Pantelante, essoufflée, la jeune femme sentait la douleur refluer aux confins d'elle-même. Les yeux fermés, elle captait la chaleur qui s'échappait du corps d'Etha. Elle sentait son sang se répandre sur elle. Elle entendait aussi Byrne qui reprenait son souffle. Elle imaginait Pàl et Hendry, recroquevillés, la peau noircie, brûlée, encore dans la douleur. Sargon et ses hommes inconscients pour le moment. Puis, des mains firent rouler le corps de la sorcière loin d'elle. Adela sentit sa poitrine soulagée de ce poids qui contraignait sa respiration. Quelqu'un lui donna de l'eau et ses cachets. Ses cachets.


Matthew Byrne avait ramassé le coffret contenant le Devolatus. Il aurait pu disparaître avec. Laisser les diogonos se remettre peu à peu. Et surtout les laisser régler leur compte ensuite. Il aurait pu les tuer aussi. Mais il y avait Adela Prat. Adela, courageuse et inattendue. Adela, la letiferus, et l'incroyable chance qu'elle offrait de pouvoir décrypter le livre. Il ne pouvait pas l'abandonner. Pas après qu'elle les ait sauvés tous autant qu'ils étaient.

– Ça va ?

– J'ai connu des jours meilleurs.

– Pour tout vous dire, moi aussi, dit-il en souriant.

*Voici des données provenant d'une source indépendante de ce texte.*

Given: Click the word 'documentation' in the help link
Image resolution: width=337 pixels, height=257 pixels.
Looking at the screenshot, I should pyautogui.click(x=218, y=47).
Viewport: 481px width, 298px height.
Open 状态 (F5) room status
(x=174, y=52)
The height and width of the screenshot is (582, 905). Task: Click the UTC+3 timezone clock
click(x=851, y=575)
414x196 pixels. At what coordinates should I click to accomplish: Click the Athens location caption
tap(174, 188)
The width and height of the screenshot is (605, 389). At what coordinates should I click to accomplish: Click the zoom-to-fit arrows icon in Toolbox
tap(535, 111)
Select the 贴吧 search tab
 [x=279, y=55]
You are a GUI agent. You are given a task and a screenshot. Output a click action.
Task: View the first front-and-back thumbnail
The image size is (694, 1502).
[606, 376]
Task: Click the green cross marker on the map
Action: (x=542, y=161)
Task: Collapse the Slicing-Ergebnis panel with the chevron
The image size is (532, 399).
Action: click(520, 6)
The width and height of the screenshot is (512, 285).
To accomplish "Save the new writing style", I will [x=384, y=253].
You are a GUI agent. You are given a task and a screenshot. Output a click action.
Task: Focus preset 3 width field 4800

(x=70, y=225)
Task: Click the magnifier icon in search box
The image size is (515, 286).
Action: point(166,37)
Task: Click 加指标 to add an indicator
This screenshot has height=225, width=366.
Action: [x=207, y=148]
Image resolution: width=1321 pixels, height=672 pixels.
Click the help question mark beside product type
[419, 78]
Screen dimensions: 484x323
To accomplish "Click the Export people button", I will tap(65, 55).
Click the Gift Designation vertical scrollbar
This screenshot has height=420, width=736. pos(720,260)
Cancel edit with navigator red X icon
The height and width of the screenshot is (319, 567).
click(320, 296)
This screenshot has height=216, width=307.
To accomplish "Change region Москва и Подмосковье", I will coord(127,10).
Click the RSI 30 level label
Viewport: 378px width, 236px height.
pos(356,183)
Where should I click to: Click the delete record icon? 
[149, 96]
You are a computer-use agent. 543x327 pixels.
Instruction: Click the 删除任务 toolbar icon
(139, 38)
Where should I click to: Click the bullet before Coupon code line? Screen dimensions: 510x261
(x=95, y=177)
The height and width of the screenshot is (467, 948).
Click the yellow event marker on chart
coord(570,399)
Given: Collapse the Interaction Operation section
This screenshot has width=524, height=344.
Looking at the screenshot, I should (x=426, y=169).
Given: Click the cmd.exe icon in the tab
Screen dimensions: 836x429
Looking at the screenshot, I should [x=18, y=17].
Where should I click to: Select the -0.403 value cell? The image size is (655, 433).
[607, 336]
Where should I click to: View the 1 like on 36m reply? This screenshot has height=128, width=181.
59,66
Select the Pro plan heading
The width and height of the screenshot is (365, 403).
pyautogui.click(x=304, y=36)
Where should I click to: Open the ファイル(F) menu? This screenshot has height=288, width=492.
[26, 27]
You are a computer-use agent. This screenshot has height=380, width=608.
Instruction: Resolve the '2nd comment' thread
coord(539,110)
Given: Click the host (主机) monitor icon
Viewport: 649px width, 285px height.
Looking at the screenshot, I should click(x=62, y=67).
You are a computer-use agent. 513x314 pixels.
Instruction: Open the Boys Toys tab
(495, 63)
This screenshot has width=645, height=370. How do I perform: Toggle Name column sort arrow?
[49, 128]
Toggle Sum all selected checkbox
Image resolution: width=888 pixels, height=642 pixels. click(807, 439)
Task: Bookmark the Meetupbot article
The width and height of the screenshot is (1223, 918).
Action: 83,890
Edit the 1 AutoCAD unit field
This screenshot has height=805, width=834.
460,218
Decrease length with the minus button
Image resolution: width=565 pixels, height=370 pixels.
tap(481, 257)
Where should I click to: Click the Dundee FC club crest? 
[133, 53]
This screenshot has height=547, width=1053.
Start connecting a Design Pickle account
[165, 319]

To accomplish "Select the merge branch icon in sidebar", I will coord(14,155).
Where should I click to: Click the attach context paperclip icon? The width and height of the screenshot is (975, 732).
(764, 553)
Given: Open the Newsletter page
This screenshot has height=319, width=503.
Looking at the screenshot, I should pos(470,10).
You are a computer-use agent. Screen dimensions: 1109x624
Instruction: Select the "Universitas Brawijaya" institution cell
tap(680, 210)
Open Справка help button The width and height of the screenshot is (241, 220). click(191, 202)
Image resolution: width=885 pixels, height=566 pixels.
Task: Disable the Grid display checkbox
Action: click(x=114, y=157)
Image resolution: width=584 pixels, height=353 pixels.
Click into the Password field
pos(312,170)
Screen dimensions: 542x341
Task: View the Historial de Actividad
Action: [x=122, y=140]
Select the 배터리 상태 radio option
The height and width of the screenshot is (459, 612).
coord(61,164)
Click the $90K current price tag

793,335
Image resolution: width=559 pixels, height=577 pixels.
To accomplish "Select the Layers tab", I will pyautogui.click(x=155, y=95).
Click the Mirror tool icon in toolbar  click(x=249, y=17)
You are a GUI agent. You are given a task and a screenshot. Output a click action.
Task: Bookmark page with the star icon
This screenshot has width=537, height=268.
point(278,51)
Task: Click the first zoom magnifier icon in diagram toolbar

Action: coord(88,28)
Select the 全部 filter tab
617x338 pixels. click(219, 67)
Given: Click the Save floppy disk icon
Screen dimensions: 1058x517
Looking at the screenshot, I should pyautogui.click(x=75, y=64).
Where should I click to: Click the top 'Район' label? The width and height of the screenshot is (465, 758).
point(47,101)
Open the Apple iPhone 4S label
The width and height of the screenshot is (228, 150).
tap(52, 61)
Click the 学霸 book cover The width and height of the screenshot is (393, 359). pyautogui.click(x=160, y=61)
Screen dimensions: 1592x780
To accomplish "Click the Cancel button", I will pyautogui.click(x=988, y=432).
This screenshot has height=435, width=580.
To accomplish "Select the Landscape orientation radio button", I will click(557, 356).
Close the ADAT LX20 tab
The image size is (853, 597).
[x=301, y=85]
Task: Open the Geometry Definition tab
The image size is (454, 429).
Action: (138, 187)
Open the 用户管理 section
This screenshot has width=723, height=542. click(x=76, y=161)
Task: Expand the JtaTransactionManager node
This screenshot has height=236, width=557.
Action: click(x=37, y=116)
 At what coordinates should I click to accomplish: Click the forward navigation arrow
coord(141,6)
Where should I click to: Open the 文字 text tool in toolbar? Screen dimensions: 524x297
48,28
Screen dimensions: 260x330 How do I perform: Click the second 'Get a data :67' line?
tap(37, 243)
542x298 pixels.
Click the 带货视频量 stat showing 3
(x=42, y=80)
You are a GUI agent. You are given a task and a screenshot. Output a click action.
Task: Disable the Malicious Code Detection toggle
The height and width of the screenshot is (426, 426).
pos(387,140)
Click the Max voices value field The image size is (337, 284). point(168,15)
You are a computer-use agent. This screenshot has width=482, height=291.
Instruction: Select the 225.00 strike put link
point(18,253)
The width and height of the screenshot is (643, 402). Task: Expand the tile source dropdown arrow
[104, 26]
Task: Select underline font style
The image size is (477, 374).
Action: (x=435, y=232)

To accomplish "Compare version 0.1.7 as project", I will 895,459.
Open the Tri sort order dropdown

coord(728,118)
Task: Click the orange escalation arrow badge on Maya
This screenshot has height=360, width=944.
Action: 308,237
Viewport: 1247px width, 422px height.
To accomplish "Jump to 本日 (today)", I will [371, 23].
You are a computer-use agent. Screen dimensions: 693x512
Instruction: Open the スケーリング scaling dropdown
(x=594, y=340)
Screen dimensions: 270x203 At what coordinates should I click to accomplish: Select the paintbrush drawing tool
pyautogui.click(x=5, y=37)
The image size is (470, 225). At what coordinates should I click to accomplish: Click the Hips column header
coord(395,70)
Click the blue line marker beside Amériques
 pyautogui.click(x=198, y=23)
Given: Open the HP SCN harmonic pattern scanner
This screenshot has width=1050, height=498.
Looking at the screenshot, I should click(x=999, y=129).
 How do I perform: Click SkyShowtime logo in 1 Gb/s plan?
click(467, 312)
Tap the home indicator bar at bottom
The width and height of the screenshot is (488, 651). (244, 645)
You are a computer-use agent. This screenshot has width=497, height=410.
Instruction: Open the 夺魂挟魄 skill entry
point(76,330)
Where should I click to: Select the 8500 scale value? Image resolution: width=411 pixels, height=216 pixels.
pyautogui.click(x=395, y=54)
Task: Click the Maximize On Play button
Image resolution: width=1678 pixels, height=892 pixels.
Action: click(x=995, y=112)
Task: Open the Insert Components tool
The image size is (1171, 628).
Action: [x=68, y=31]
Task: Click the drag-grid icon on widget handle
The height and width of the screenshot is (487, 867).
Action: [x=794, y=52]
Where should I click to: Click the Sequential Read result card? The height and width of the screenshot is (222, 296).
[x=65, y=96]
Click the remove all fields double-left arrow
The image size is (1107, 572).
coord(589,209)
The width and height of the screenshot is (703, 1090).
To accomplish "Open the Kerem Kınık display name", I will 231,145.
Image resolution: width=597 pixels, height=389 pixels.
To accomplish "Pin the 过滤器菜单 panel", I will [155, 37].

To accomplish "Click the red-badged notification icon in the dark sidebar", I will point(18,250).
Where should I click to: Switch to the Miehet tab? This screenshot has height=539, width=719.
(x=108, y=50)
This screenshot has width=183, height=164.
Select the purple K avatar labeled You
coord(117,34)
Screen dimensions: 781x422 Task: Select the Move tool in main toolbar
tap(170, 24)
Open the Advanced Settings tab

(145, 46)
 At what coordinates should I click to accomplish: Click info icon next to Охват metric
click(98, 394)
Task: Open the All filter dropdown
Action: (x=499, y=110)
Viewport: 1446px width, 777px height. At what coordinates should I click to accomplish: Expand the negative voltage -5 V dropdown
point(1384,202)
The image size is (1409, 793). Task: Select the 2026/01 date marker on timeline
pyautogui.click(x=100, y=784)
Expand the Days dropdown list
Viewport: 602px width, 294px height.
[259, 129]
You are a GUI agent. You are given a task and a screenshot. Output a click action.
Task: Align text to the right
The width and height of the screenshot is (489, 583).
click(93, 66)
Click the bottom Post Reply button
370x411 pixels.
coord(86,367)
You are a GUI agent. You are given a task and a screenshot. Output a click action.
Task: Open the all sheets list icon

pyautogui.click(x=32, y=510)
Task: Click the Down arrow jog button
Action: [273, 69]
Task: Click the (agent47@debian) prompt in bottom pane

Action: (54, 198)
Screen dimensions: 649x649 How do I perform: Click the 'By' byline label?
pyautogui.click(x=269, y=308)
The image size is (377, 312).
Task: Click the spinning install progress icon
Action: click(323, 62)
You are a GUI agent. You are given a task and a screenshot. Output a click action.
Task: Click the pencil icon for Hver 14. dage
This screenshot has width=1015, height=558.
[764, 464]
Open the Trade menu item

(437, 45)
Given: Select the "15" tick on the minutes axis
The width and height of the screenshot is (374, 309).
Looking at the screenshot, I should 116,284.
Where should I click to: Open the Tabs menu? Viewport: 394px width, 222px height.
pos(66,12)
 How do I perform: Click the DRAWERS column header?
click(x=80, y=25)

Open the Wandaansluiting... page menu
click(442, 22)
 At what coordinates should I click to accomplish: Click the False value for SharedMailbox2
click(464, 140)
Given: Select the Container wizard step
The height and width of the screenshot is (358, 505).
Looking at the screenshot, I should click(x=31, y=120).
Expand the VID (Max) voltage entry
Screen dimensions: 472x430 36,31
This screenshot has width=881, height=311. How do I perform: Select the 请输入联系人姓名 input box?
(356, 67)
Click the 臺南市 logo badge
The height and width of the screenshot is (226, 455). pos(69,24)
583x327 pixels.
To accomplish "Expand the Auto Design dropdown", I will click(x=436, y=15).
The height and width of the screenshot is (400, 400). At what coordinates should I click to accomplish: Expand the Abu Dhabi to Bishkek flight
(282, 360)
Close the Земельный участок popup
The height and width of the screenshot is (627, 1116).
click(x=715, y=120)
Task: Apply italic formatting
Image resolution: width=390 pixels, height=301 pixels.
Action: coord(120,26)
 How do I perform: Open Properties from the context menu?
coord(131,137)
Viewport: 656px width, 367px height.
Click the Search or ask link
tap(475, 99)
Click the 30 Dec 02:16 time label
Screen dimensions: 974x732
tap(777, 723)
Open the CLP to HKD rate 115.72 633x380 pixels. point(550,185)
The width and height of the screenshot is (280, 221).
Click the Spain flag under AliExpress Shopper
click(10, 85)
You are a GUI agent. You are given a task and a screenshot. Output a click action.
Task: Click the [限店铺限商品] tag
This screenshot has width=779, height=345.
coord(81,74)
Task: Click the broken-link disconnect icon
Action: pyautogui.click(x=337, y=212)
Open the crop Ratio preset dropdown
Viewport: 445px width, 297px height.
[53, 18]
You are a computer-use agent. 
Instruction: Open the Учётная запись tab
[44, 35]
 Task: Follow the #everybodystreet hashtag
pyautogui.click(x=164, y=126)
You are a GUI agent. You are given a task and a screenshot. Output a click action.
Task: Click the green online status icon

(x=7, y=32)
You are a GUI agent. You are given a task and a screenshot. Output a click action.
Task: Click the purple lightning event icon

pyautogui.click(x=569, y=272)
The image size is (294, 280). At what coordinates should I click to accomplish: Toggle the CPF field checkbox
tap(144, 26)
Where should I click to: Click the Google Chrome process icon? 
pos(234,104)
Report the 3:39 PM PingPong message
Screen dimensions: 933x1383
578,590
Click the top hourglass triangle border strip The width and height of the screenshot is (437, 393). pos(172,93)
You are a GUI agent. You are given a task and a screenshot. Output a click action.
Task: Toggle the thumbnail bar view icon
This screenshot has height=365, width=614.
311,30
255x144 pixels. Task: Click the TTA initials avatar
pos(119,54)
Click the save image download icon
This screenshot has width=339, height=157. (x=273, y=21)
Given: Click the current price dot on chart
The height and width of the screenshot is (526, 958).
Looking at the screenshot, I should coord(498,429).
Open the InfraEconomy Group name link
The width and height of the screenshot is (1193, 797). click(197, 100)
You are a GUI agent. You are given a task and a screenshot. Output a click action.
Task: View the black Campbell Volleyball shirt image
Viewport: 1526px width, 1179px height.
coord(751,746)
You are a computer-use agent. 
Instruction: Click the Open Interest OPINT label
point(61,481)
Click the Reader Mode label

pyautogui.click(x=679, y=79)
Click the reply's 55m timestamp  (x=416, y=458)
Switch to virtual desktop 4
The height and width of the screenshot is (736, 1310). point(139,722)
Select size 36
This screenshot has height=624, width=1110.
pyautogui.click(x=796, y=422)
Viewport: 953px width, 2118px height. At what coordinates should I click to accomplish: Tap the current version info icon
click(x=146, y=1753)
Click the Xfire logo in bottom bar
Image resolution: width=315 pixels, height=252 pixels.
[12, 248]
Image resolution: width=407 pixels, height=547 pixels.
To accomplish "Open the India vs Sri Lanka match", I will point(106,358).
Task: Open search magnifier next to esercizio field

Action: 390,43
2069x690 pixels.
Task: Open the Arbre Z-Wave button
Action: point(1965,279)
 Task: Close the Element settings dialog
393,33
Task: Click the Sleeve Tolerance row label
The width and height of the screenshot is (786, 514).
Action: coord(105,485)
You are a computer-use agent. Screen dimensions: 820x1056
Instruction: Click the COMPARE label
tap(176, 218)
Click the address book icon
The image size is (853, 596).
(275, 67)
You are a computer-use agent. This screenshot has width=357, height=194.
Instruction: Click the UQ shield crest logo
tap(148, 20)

Il aida la jeune femme à se redresser et lui remit le coffret. Elle le fixa un instant, consciente de tout ce qu'il aurait pu faire et qu'il n'avait pas fait. Elle soupira et lui offrit un maigre sourire. Il n'y avait finalement pas que des ennemis autour d'elle.

Elle ouvrit le coffret brièvement et en extrait la copie des quelques chapitres déjà lus. Elle déposa la liasse près de Sargon en murmurant :

– Si vous touchez un seul cheveu de Brune ou de Paulina, je ferai patienter la mort pour m'occuper personnellement de vous. Je vous en fais la promesse.


La voiture roulait aussi vite que possible. C'était un véhicule conçut pour les grandes avenues bien bitumées. Sur ces routes cahoteuses bordées de murets de pierre ou de haies de la campagne anglaise, il peinait à faire son maximum.

Peu importait à Adela. Elle ignorait où elle allait. Sur le siège avant, Byrne dormait, le coffret dans les bras. À l'arrière, les deux diogonos, jetés pêle-mêle sur la banquette ivoire qu'ils tachaient de leur peau brûlée, laissaient parfois échapper un râle. Dans le coffre, leurs quelques bagages jamais vraiment défaits. À son cou, le fin collier de Brune, un rappel à ce qui la tenait debout ; à ce pour quoi elle survivait encore.